Top of INFORMATION

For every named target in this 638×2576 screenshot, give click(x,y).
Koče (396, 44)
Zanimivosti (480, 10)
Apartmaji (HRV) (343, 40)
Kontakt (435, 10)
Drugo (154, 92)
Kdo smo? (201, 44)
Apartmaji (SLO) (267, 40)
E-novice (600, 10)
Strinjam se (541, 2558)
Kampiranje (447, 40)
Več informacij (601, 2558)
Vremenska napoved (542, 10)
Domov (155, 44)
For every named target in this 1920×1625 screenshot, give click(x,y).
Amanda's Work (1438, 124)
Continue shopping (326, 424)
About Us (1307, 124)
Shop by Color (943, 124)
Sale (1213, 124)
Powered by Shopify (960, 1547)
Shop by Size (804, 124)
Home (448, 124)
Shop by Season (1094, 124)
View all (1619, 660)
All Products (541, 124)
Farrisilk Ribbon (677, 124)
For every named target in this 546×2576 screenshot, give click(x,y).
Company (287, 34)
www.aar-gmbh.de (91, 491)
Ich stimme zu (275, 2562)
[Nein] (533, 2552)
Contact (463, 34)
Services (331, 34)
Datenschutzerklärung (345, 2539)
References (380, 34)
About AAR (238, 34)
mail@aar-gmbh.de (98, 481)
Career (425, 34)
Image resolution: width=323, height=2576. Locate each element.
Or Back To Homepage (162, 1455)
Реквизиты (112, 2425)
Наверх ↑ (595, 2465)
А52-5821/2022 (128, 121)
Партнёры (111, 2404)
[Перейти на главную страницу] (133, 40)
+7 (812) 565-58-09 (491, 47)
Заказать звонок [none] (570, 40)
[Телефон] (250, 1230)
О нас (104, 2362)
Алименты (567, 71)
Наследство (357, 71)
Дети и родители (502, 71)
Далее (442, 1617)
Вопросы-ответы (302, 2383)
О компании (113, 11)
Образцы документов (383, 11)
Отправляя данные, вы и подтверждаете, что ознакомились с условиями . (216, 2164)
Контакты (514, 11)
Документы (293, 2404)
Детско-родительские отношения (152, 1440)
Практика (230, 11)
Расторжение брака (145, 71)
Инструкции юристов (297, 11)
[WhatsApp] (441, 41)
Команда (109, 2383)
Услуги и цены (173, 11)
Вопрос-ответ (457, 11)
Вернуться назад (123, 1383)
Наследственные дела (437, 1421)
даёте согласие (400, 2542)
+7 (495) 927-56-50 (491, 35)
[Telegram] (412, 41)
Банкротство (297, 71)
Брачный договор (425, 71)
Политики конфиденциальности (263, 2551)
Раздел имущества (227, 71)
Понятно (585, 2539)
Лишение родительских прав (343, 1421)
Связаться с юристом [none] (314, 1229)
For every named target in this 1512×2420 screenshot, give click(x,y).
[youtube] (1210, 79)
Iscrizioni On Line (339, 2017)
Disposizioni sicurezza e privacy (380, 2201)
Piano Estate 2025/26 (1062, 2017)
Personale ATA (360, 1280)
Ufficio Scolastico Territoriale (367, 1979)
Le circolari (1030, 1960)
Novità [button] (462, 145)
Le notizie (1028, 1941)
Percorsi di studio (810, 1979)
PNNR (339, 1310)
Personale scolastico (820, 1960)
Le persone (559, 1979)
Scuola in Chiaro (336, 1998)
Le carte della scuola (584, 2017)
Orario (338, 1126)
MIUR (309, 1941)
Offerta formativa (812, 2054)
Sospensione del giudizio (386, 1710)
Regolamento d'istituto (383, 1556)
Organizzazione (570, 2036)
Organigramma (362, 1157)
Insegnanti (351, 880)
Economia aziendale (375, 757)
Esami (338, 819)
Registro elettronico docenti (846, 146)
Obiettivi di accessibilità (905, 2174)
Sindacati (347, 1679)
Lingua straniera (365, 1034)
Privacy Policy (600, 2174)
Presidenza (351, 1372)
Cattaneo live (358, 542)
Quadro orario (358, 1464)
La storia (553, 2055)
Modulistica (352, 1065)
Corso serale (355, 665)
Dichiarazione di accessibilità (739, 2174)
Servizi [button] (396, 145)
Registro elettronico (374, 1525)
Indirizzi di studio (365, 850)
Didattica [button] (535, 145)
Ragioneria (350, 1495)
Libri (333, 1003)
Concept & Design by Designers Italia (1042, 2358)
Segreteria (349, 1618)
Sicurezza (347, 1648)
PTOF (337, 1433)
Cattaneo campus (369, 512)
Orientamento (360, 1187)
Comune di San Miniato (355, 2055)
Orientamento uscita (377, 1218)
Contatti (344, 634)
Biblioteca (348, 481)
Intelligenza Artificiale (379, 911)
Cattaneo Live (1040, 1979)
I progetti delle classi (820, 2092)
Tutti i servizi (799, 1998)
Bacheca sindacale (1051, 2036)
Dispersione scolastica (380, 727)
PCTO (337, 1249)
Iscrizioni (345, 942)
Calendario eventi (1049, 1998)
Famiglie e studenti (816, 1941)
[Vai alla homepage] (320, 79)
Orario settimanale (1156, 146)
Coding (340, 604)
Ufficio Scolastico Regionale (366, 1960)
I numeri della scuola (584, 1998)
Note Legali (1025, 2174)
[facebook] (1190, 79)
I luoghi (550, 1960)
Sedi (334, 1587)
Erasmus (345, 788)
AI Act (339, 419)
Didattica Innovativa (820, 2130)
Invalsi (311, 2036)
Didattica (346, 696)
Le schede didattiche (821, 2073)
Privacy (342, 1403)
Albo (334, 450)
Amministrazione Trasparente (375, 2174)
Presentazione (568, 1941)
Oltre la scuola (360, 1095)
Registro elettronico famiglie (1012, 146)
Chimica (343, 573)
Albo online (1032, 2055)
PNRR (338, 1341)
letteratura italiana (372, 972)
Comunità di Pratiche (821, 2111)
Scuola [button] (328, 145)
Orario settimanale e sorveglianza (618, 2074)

Bottom of INFORMATION

**TASK TO CARRY OUT**: In full and verbatim, transcribe the data.

**YOUR RESPONSE**:
For every named target in this 638×2576 screenshot, give click(x,y).
Koče (396, 44)
Zanimivosti (480, 10)
Apartmaji (HRV) (343, 40)
Kontakt (435, 10)
Drugo (154, 92)
Kdo smo? (201, 44)
Apartmaji (SLO) (267, 40)
E-novice (600, 10)
Strinjam se (541, 2558)
Kampiranje (447, 40)
Več informacij (601, 2558)
Vremenska napoved (542, 10)
Domov (155, 44)
For every named target in this 1920×1625 screenshot, give click(x,y).
Amanda's Work (1438, 124)
Continue shopping (326, 424)
About Us (1307, 124)
Shop by Color (943, 124)
Sale (1213, 124)
Powered by Shopify (960, 1547)
Shop by Size (804, 124)
Home (448, 124)
Shop by Season (1094, 124)
View all (1619, 660)
All Products (541, 124)
Farrisilk Ribbon (677, 124)
For every named target in this 546×2576 screenshot, give click(x,y).
Company (287, 34)
www.aar-gmbh.de (91, 491)
Ich stimme zu (275, 2562)
[Nein] (533, 2552)
Contact (463, 34)
Services (331, 34)
Datenschutzerklärung (345, 2539)
References (380, 34)
About AAR (238, 34)
mail@aar-gmbh.de (98, 481)
Career (425, 34)
Image resolution: width=323, height=2576. Locate each element.
Or Back To Homepage (162, 1455)
Реквизиты (112, 2425)
Наверх ↑ (595, 2465)
А52-5821/2022 (128, 121)
Партнёры (111, 2404)
[Перейти на главную страницу] (133, 40)
+7 (812) 565-58-09 (491, 47)
Заказать звонок [none] (570, 40)
[Телефон] (250, 1230)
О нас (104, 2362)
Алименты (567, 71)
Наследство (357, 71)
Дети и родители (502, 71)
Далее (442, 1617)
Вопросы-ответы (302, 2383)
О компании (113, 11)
Образцы документов (383, 11)
Отправляя данные, вы и подтверждаете, что ознакомились с условиями . (216, 2164)
Контакты (514, 11)
Документы (293, 2404)
Детско-родительские отношения (152, 1440)
Практика (230, 11)
Расторжение брака (145, 71)
Инструкции юристов (297, 11)
[WhatsApp] (441, 41)
Команда (109, 2383)
Услуги и цены (173, 11)
Вопрос-ответ (457, 11)
Вернуться назад (123, 1383)
Наследственные дела (437, 1421)
даёте согласие (400, 2542)
+7 (495) 927-56-50 (491, 35)
[Telegram] (412, 41)
Банкротство (297, 71)
Брачный договор (425, 71)
Политики конфиденциальности (263, 2551)
Раздел имущества (227, 71)
Понятно (585, 2539)
Лишение родительских прав (343, 1421)
Связаться с юристом [none] (314, 1229)
For every named target in this 1512×2420 screenshot, give click(x,y).
[youtube] (1210, 79)
Iscrizioni On Line (339, 2017)
Disposizioni sicurezza e privacy (380, 2201)
Piano Estate 2025/26 (1062, 2017)
Personale ATA (360, 1280)
Ufficio Scolastico Territoriale (367, 1979)
Le circolari (1030, 1960)
Novità [button] (462, 145)
Le notizie (1028, 1941)
Percorsi di studio (810, 1979)
PNNR (339, 1310)
Personale scolastico (820, 1960)
Le persone (559, 1979)
Scuola in Chiaro (336, 1998)
Le carte della scuola (584, 2017)
Orario (338, 1126)
MIUR (309, 1941)
Offerta formativa (812, 2054)
Sospensione del giudizio (386, 1710)
Regolamento d'istituto (383, 1556)
Organizzazione (570, 2036)
Organigramma (362, 1157)
Insegnanti (351, 880)
Economia aziendale (375, 757)
Esami (338, 819)
Registro elettronico docenti (846, 146)
Obiettivi di accessibilità (905, 2174)
Sindacati (347, 1679)
Lingua straniera (365, 1034)
Privacy Policy (600, 2174)
Presidenza (351, 1372)
Cattaneo live (358, 542)
Quadro orario (358, 1464)
La storia (553, 2055)
Modulistica (352, 1065)
Corso serale (355, 665)
Dichiarazione di accessibilità (739, 2174)
Servizi [button] (396, 145)
Registro elettronico (374, 1525)
Indirizzi di studio (365, 850)
Didattica [button] (535, 145)
Ragioneria (350, 1495)
Libri (333, 1003)
Concept & Design by Designers Italia (1042, 2358)
Segreteria (349, 1618)
Sicurezza (347, 1648)
PTOF (337, 1433)
Cattaneo campus (369, 512)
Orientamento (360, 1187)
Comune di San Miniato (355, 2055)
Orientamento uscita (377, 1218)
Contatti (344, 634)
Biblioteca (348, 481)
Intelligenza Artificiale (379, 911)
Cattaneo Live (1040, 1979)
I progetti delle classi (820, 2092)
Tutti i servizi (799, 1998)
Bacheca sindacale (1051, 2036)
Dispersione scolastica (380, 727)
PCTO (337, 1249)
Iscrizioni (345, 942)
Calendario eventi (1049, 1998)
Famiglie e studenti (816, 1941)
[Vai alla homepage] (320, 79)
Orario settimanale (1156, 146)
Coding (340, 604)
Ufficio Scolastico Regionale (366, 1960)
I numeri della scuola (584, 1998)
Note Legali (1025, 2174)
[facebook] (1190, 79)
I luoghi (550, 1960)
Sedi (334, 1587)
Erasmus (345, 788)
AI Act (339, 419)
Didattica Innovativa (820, 2130)
Invalsi (311, 2036)
Didattica (346, 696)
Le schede didattiche (821, 2073)
Privacy (342, 1403)
Albo (334, 450)
Amministrazione Trasparente (375, 2174)
Presentazione (568, 1941)
Oltre la scuola (360, 1095)
Registro elettronico famiglie (1012, 146)
Chimica (343, 573)
Albo online (1032, 2055)
PNRR (338, 1341)
letteratura italiana (372, 972)
Comunità di Pratiche (821, 2111)
Scuola [button] (328, 145)
Orario settimanale e sorveglianza (618, 2074)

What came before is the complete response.